Man on top of mountain

Note: This post has been updated and incorporated into 10 Ways to Be a Better Learner – an essential read for the serious lifelong learner.

No rocket science here, folks. No snake oil. Just good ol’ common sense that, unfortunately, often fails the rigors of execution. So it goes with goals. As I have suggested before, if you really want to learn something, you need to set clear goals.

More often than not, we have only a vague notion in our minds of what we want to learn. And even if we seem to state it clearly – e.g. “I want to learn Spanish,” or “I want to understand classical music” – we don’t tend to break our larger learning desires down into manageable chunks. Time passes – years, too often – and somehow we have not achieved what we had hoped we might.

In my experience, there are three key reasons why we fail to achieve learning goals:

1. A lack of rigor in setting goals
This takes four major forms:

  • We set too many goals. I recently highlighted a video from FranklinCovey that stresses the importance of having no more than three “wildly important” goals at any one time. Beyond that number, the chances of achieving goals starts to decline rapidly.
  • We don’t state clear objectives to support our goals. Objectives are the smaller, concrete achievements that lead to realizing our goals over time. If you want to learn Spanish, for example, you will most likely need to set clear objectives around mastering verb forms, memorizing vocabulary, and engaging in conversational practice.
  • We don’t set – or track – clear metrics. Objectives are so important because they tend to be much more clearly measurable than goals. But we often don’t set measurements for ourselves or test ourselves on them if we do.  Can you pronounce and define that list of vocabulary? Did you spend 30 minutes in conversational practice this week?
  • We don’t set clear deadlines. Some goals can be wrapped up neatly – and for these we should clearly state “when.” Others  – as noted below – may never be fully achieved, but it should always be possible to put a timeline on the objectives that support a goal.

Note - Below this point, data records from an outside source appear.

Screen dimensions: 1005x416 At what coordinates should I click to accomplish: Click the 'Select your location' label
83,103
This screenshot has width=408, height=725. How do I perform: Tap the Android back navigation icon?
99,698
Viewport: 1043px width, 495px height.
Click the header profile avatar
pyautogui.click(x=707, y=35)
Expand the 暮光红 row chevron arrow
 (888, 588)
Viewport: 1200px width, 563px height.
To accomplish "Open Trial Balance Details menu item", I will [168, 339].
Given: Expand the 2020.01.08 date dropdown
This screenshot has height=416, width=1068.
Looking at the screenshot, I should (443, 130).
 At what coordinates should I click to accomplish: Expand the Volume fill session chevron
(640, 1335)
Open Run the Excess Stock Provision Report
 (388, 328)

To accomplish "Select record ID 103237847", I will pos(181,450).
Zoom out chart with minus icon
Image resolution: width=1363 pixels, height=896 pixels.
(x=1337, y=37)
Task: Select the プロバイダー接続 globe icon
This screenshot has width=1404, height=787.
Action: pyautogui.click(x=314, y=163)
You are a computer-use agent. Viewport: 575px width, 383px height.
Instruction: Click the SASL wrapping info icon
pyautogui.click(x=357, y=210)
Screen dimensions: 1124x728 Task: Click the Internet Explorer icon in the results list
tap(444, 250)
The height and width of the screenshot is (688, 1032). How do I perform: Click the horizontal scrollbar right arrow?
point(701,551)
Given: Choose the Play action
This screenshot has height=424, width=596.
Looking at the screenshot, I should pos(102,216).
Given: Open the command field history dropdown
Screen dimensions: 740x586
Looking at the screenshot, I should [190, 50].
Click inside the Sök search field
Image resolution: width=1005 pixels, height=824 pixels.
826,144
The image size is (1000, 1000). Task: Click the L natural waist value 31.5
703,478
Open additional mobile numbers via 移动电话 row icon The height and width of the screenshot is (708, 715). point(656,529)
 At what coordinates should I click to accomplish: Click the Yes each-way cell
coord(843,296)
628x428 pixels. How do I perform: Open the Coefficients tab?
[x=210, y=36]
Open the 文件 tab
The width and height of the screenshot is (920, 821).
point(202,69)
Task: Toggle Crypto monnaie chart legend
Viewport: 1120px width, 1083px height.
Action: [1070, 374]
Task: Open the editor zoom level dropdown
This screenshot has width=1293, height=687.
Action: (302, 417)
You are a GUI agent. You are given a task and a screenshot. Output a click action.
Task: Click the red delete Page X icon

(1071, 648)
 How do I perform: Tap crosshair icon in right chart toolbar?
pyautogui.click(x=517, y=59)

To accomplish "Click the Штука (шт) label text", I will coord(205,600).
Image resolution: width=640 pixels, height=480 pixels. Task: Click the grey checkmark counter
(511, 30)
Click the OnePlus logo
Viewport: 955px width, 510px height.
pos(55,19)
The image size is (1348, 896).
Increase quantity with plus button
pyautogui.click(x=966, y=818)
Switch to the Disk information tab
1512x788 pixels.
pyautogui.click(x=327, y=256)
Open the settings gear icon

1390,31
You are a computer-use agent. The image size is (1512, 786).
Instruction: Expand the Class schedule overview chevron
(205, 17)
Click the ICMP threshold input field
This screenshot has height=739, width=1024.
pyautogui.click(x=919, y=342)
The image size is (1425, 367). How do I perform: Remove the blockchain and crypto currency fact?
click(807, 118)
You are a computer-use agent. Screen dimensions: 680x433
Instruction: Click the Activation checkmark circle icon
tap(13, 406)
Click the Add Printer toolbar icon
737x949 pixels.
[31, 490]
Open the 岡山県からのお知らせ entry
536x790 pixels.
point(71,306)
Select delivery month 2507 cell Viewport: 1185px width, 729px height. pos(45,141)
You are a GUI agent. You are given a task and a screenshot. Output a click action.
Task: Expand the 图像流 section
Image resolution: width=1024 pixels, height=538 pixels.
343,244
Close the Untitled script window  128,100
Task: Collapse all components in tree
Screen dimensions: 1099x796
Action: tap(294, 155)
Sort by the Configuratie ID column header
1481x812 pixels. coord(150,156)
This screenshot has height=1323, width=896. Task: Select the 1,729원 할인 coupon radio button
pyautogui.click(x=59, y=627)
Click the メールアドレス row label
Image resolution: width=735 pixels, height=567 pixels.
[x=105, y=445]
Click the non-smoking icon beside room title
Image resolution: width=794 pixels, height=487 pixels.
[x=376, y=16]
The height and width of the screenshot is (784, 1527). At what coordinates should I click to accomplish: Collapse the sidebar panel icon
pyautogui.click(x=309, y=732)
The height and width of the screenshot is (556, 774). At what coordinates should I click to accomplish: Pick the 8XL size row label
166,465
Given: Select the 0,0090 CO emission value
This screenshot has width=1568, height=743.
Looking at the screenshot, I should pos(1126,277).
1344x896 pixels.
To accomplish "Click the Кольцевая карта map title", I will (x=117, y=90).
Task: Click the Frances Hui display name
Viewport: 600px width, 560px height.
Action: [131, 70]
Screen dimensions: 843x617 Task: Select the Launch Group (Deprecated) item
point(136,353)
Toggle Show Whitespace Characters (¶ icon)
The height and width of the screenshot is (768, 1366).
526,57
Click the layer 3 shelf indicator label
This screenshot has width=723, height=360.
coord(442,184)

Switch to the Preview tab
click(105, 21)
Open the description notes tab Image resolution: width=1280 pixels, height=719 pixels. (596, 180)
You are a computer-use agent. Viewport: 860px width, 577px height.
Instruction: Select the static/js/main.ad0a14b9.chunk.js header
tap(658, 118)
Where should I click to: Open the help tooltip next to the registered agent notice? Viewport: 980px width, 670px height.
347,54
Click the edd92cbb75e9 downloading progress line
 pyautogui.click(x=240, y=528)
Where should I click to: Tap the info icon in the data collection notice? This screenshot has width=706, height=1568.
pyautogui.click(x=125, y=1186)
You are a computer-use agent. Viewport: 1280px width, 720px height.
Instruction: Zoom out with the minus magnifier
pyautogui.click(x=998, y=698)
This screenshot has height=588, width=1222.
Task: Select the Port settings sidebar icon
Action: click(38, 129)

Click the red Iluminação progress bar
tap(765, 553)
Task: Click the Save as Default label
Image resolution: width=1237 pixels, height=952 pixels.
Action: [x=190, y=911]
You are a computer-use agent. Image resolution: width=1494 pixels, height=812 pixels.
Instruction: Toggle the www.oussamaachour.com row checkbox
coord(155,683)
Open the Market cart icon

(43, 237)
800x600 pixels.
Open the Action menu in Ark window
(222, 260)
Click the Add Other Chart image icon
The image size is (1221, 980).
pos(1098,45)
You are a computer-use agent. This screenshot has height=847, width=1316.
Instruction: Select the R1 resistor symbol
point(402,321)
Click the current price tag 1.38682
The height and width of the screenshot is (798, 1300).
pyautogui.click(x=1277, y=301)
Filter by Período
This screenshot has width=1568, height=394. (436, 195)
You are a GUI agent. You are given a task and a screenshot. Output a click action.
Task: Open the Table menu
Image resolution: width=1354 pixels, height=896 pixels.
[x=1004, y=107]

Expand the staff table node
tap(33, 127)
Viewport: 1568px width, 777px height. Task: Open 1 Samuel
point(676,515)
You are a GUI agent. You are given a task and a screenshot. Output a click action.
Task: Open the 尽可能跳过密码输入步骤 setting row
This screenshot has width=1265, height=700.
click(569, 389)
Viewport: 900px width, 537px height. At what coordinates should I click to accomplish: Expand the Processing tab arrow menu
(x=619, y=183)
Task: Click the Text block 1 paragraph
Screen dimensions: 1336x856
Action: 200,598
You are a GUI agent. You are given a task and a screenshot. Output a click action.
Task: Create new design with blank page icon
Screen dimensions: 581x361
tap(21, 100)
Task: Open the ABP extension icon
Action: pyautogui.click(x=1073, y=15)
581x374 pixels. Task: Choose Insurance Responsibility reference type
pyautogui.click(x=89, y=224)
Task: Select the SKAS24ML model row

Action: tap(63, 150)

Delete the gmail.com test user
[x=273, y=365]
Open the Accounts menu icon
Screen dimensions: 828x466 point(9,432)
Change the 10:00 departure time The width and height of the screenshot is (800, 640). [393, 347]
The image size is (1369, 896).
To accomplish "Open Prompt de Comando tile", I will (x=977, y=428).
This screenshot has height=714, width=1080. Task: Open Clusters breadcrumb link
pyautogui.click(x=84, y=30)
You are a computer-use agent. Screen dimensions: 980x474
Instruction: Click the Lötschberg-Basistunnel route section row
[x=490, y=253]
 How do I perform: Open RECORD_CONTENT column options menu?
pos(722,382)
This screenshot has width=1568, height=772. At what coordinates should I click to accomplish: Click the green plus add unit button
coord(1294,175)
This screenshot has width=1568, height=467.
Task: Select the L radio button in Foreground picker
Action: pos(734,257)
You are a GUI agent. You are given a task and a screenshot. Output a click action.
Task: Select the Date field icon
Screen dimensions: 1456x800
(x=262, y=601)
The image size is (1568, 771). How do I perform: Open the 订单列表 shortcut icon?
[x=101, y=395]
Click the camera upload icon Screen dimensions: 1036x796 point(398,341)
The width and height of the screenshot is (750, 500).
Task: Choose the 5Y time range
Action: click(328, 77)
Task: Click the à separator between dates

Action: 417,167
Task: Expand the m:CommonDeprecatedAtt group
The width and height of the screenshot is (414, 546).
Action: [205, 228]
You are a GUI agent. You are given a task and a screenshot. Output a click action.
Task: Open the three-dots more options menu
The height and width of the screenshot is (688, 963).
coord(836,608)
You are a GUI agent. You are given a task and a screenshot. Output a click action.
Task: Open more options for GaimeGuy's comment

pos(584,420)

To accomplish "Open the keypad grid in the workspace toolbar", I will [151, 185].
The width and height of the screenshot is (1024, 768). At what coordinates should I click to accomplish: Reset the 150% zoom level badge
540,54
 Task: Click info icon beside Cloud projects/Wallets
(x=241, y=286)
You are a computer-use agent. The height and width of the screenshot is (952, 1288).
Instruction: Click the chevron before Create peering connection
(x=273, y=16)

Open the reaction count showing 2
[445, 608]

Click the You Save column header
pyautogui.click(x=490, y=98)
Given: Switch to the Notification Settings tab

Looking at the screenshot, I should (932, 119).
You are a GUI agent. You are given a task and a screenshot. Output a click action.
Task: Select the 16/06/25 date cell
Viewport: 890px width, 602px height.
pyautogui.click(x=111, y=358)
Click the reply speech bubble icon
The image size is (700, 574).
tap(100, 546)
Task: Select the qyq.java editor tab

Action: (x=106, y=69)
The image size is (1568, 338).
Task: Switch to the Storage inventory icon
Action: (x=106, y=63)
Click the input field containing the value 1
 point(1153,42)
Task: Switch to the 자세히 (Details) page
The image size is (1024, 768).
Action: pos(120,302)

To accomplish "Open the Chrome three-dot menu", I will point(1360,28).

2. A lack of conscious commitment to goals

Stating a goal is one thing; truly committing to it can be quite another. Being rigorous and clear with your goals can help with establishing a true sense of commitment because it gives you a more realistic perspective on what achievement of a goal will actually require. As Jeremy Dean suggests over on PsyBlog, we’ve been conditioned by a great deal of self-help literature to believe that positive visualization or fantasizing about success is one key to making achievement of our goals a reality. Research suggests, however, that we more authentically commit to a goal if we can clearly see the contrast between a positive future and our current reality and then consciously embrace the work that it will take to move from the present to the future.

3. A tendency to treat a goal as a fixed outcome rather than a process
By their nature, goals tend to take time, and many goals defy completion in any definite sense. If your goal, for example, is to be a great leader, when are you done? Even with more concrete goals, however, we tend to forget that the goal is as much about the journey as the destination. This is yet another reason why objectives and measures are so important. It’s all too easy to lose motivation if the top of the mountain is nowhere in site, but by plotting out reachable points along our path we maintain a sense of progress. This is also an aspect of goals in which reflection is important. The process of reflection makes it clear how much we learn along the way, even if achievement of the overall goal is far in the distance.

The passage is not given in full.